Фраза, боюсь, получилась эпическая. Но и процедура эта весьма эпическая: целыми днями грохот и звон, будто у нас в подъезде полицейские ликвидируют пресловутый «подозрительный предмет». Замену труб осуществляет бригада арабских рабочих, а именно: Имад – полный, как вавилонская танцовщица, улыбчивый человек лет пятидесяти, и его подручный – безымянный бессловесный парень, который, собственно, и работает.
Имад – человек почтенный. Уже тридцать лет он, житель соседней – через ущелье – арабской деревни Аль-Азария (где когда-то Иисус воскрешал безнадежно умершего Лазаря), кочует с ремонтами из одного дома в нашем городке в другой. У него безупречная рабочая репутация, проникновенный влажный взгляд и широкая улыбка. Пожалуй, слишком широкая…

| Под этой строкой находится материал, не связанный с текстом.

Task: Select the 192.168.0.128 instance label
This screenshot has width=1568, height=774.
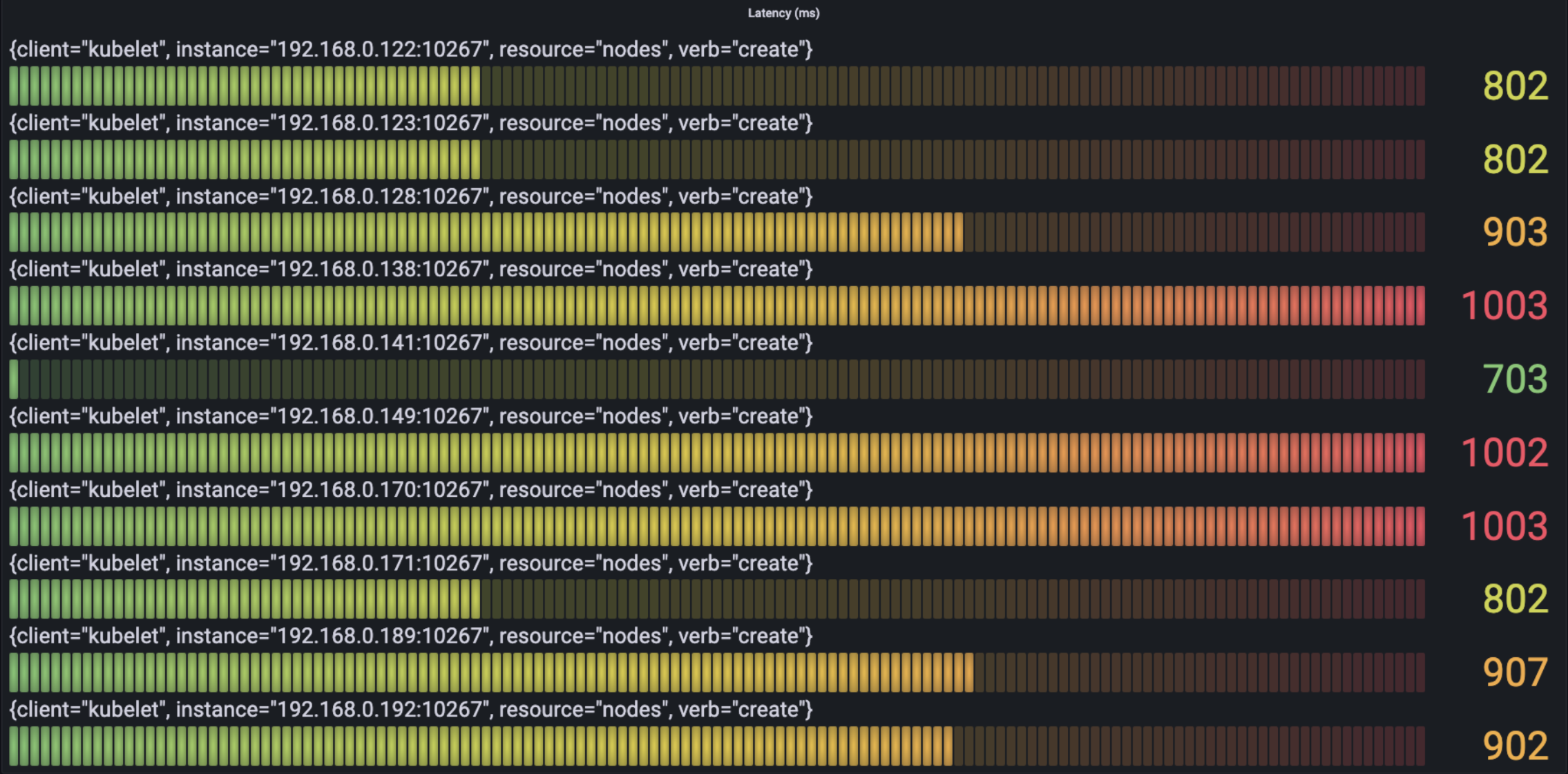Action: [411, 196]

Название нашей улицы в переводе с иврита звучит изысканно – «Время соловья», – и это вполне определенный соловей, муэдзин деревни Аль-Азария. Ежедневно, часа в четыре утра, гнусавым рыком через громкоговоритель, установленный на куполе минарета, он окликает правоверных. И затем это повторяется еще четыре раза в день. В полдень бригадир Имад расстилает молитвенный коврик на площадке между этажами и, коленопреклоненный, бьет поклоны в сторону Мекки. Я в это время возвращаюсь с прогулки со своим псом Кондратом. Увидев молящегося Имада, я беру Кондрата на руки и на цыпочках проскальзываю мимо, к своей квартире. У нас здесь почитают все веры, – не дай Бог оскорбить религиозное чувство молящегося!

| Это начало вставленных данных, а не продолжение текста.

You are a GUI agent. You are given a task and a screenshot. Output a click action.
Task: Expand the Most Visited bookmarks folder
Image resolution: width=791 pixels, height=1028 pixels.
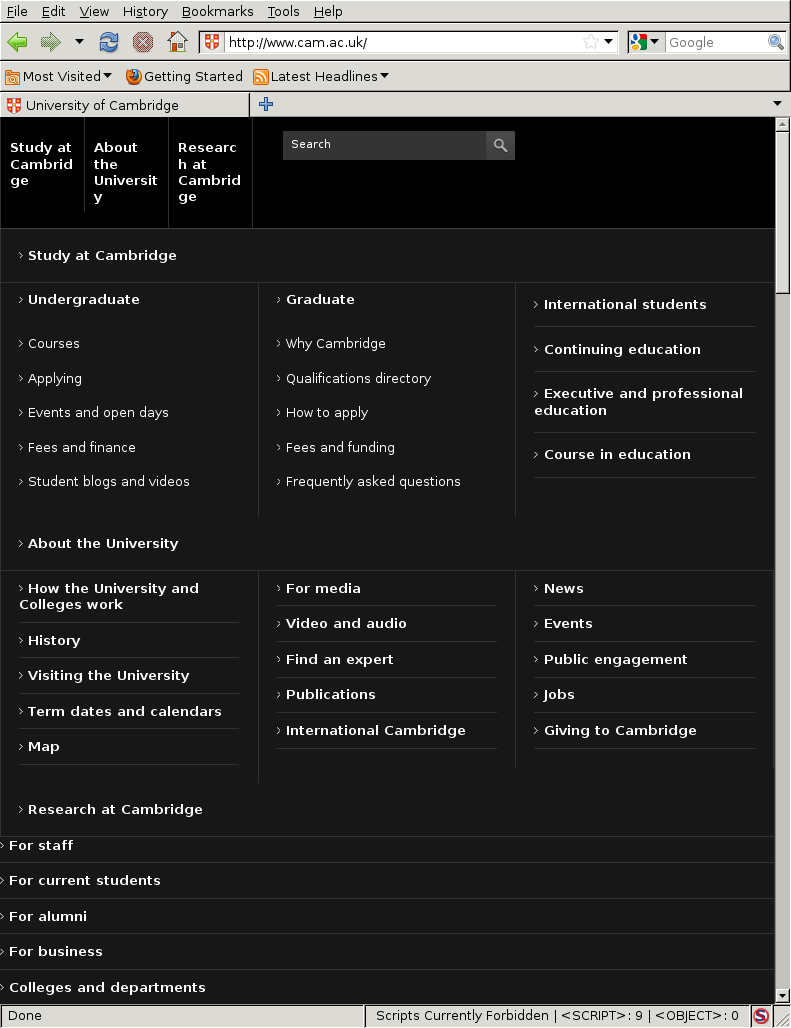click(x=58, y=77)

С Имадом я иногда перекидываюсь двумя-тремя словами на иврите, которым он владеет великолепно.
– Вот, думаю… – сказал он недавно. – Машину новую купить… или жену купить?..

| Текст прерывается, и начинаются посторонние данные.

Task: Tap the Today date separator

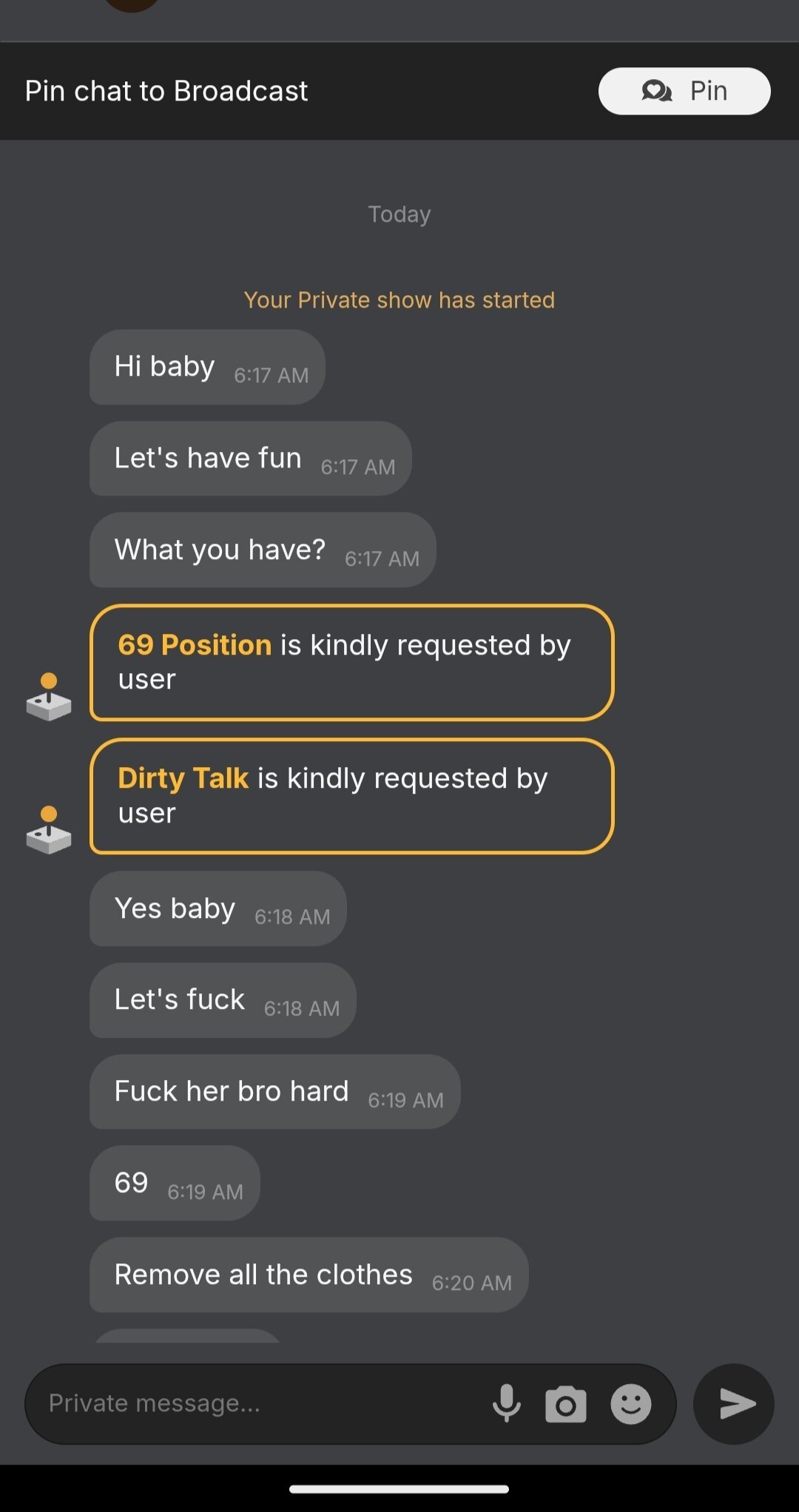Action: click(x=400, y=214)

– Зачем тебе еще одна жена?
– Старая рожать перестала…
– А сколько у тебя детей, Имад? – полюбопытствовала я.
– Семнадцать…
– Семнадцать… и тебе мало?!
Он помолчал, широко улыбнулся, показывая все зубы, сказал:
– Женщина должна приносить детей…
…Днем он звонит ко мне в квартиру и вежливо просит кофе. Я приглашаю обоих, включаю чайник, ставлю на стол чашки, молоко, банку с кофе, какие-то коржики и удаляюсь в кабинет: женщине не пристало сидеть за столом с мужчиной, да и о чем бы нам говорить?
В это время обычно передают новости. Попивая очень крепкий кофе, Имад со своим безмолвным рабом бесстрастно выслушивают очередные сообщения о том – сколько терактов за последнюю неделю предотвращено израильскими силами безопасности, сколько начиненных взрывчаткой молодых палестинских героев остановлено по пути к семидесяти гуриям, ожидающим их на небесах…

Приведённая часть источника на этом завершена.